Aber gerade deshalb heißt heute an dem Koalitionsrecht rütteln, soviel, wie an das Lebensmark der modernen Arbeiterbewegung greifen.

Zu Beginn des 19. Jahrhunderts bewirkten die strengen Koalitionsverbote, dass die englischen Arbeiter sich in unterirdischen Verließen der Geheimbündelei verschanzten, wo sie mit heiligen Schwüren den Bund der Klassensolidarität bekräftigten und Verräter an ihr mit dem Tode bedrohten.

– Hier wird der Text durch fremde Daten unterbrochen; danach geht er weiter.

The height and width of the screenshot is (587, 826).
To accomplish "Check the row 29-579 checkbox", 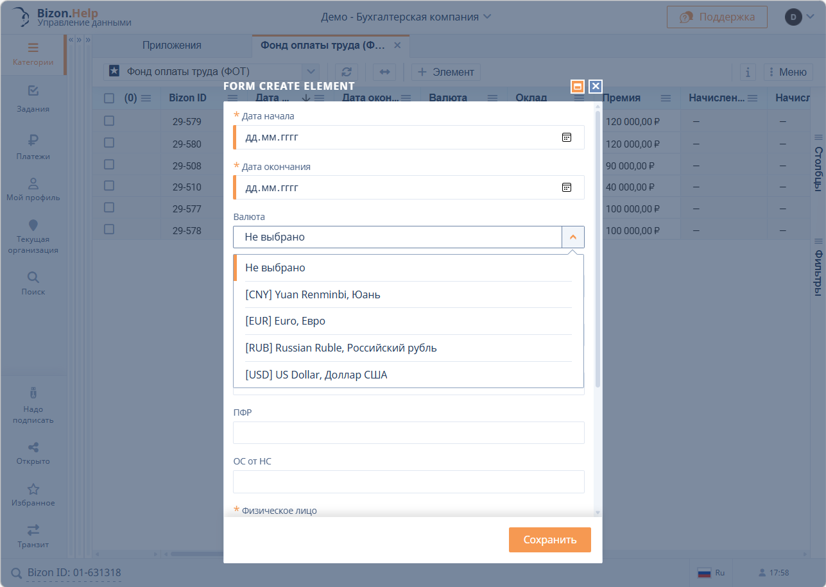I will (x=109, y=121).
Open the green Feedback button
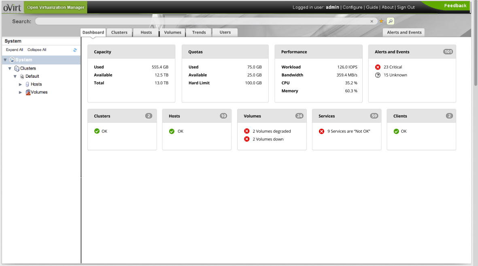This screenshot has width=478, height=266. pos(455,6)
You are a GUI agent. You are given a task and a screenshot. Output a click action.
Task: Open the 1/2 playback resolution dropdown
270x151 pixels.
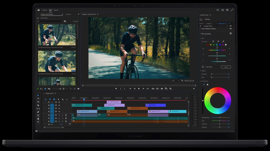tap(175, 81)
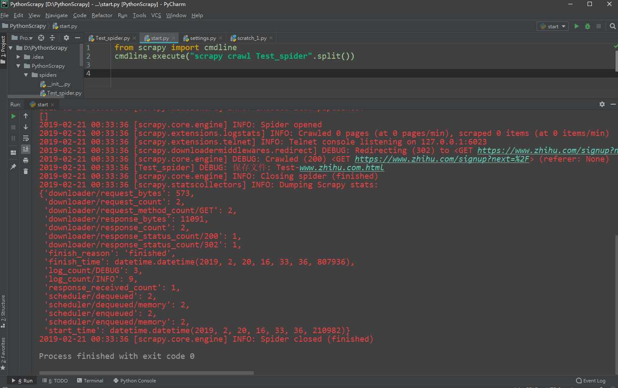618x388 pixels.
Task: Toggle Up the Stack Trace arrow
Action: pos(26,116)
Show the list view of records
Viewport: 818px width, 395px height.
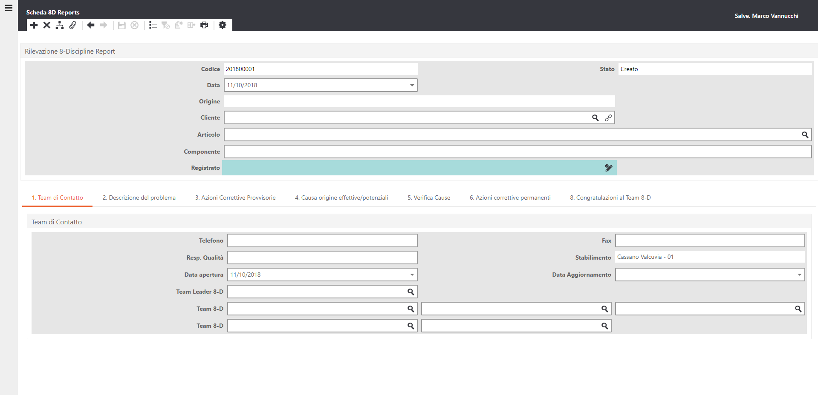pos(153,25)
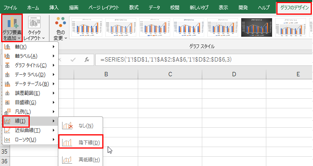Viewport: 313px width, 166px height.
Task: Select the first chart style thumbnail
Action: click(x=85, y=27)
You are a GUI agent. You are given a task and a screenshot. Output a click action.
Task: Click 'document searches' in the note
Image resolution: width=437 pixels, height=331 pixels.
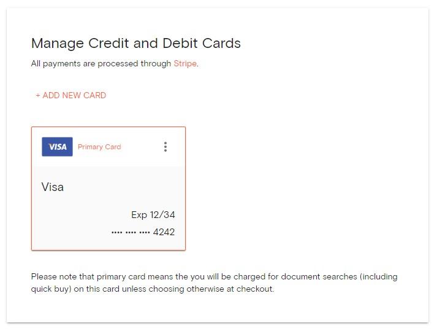pos(319,276)
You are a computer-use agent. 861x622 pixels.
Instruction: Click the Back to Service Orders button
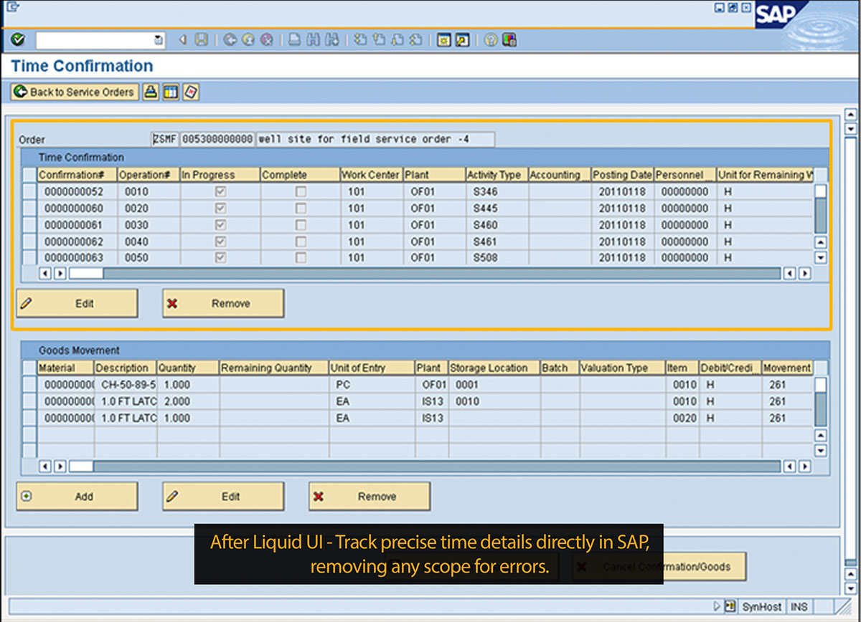75,92
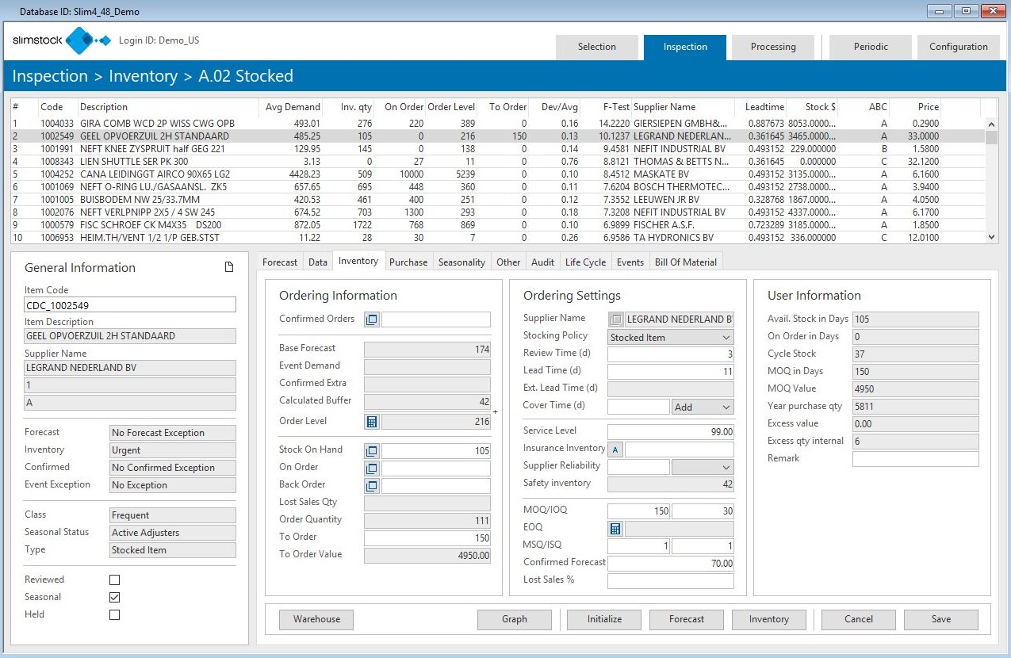Click the document icon beside General Information
Screen dimensions: 1011x658
pos(229,267)
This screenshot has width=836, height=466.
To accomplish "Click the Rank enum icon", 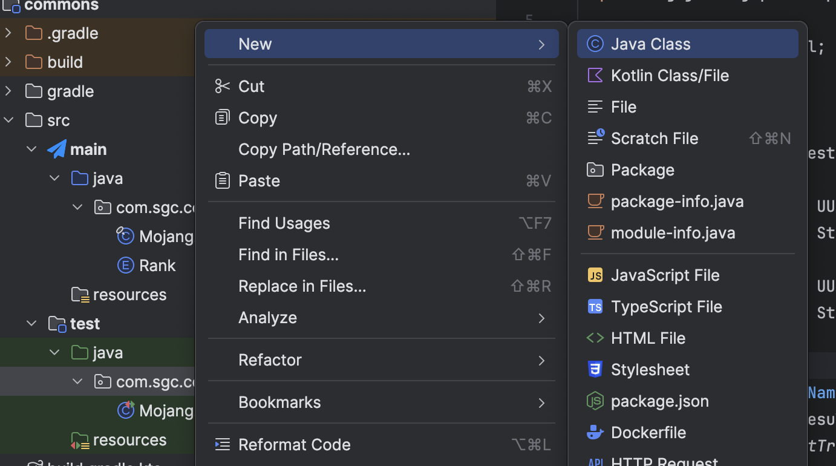I will (x=125, y=266).
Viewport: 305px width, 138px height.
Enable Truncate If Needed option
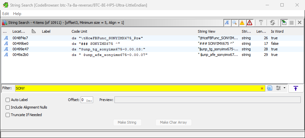(x=8, y=115)
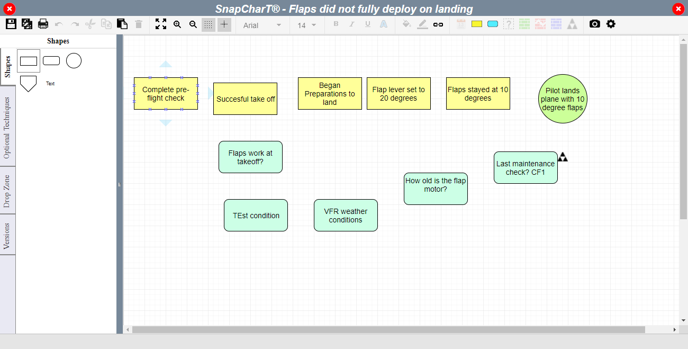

Heute steht in Deutschland nicht eine Handvoll begeisterter Pioniere, sondern eine Millionenarmee klassenbewusster Männer und Frauen auf der Wacht ihrer Grundrechte. Ein ernst gewagtes Attentat auf das Koalitionsrecht wird heute die Millionen Organisierter nicht etwa von der Oberfläche verdrängen, um sie in Geheimbünde zu pferchen, sondern es wird sie umgekehrt auf die Vorderbühne der Öffentlichkeit herausfordern und zu einem verzweifelten Massenkampf zwingen. Es wird das wirtschaftliche und politische Leben Deutschlands in den Zustand einer permanenten Erschütterung, eines chronischen Guerillakrieges versetzen.

Wer aber aus diesem Kriege letzten Endes als Sieger hervorgehen würde, kann keinem Zweifel unterliegen, da die deutschen Arbeiter diesen Kampf jedenfalls mit der Zähigkeit und der Entschlossenheit einer Klasse führen müssten, die nichts zu verlieren hat als ihre Ketten.